**Assigned task:**
Count the lines below that contain "will". Give only the number.

**Dataset entries:**
- - - -

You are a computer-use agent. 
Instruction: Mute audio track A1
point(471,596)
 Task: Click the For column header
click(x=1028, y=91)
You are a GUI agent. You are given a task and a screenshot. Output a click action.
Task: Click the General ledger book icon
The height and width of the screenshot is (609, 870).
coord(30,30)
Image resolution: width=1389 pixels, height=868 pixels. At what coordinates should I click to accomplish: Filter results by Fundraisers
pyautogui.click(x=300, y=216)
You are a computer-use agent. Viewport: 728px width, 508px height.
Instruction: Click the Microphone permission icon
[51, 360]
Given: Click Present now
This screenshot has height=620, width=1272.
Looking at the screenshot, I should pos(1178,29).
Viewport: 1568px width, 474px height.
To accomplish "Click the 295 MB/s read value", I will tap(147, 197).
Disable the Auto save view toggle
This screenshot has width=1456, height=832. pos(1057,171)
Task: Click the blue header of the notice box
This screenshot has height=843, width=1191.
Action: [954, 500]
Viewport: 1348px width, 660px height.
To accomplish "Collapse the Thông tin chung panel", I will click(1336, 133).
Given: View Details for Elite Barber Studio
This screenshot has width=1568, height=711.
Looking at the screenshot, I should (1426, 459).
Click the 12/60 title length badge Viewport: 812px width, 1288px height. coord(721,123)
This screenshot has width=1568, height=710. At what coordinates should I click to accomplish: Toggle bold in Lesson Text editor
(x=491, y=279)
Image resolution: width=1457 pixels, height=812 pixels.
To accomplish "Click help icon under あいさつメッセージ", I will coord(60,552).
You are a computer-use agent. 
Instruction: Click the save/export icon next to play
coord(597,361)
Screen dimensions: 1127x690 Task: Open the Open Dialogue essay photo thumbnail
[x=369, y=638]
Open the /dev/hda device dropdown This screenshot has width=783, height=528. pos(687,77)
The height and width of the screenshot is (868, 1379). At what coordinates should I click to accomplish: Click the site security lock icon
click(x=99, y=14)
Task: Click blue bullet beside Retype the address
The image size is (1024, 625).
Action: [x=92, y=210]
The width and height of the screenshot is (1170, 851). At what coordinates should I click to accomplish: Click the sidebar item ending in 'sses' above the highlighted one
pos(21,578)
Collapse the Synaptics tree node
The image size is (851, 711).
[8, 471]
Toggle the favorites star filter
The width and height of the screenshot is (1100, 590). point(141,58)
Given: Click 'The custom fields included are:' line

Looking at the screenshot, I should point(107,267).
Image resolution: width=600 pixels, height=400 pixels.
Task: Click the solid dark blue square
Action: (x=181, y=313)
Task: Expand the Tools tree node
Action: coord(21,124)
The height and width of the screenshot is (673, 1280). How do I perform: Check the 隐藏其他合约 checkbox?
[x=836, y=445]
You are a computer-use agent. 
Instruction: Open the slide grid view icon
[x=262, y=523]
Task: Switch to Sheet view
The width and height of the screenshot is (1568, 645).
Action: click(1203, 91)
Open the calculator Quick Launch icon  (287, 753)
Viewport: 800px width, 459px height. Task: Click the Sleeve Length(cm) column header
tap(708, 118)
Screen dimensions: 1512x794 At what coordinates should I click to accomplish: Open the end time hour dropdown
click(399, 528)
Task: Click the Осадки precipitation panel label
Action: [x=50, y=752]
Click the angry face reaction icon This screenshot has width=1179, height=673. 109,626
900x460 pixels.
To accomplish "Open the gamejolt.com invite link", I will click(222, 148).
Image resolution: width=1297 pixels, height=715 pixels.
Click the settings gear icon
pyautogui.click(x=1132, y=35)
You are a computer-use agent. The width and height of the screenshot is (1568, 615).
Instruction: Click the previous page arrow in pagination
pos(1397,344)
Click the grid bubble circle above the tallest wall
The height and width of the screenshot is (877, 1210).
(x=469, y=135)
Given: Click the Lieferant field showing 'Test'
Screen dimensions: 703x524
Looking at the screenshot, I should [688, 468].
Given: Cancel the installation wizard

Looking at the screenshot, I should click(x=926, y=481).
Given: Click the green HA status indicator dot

- - - -

**Your response:**
4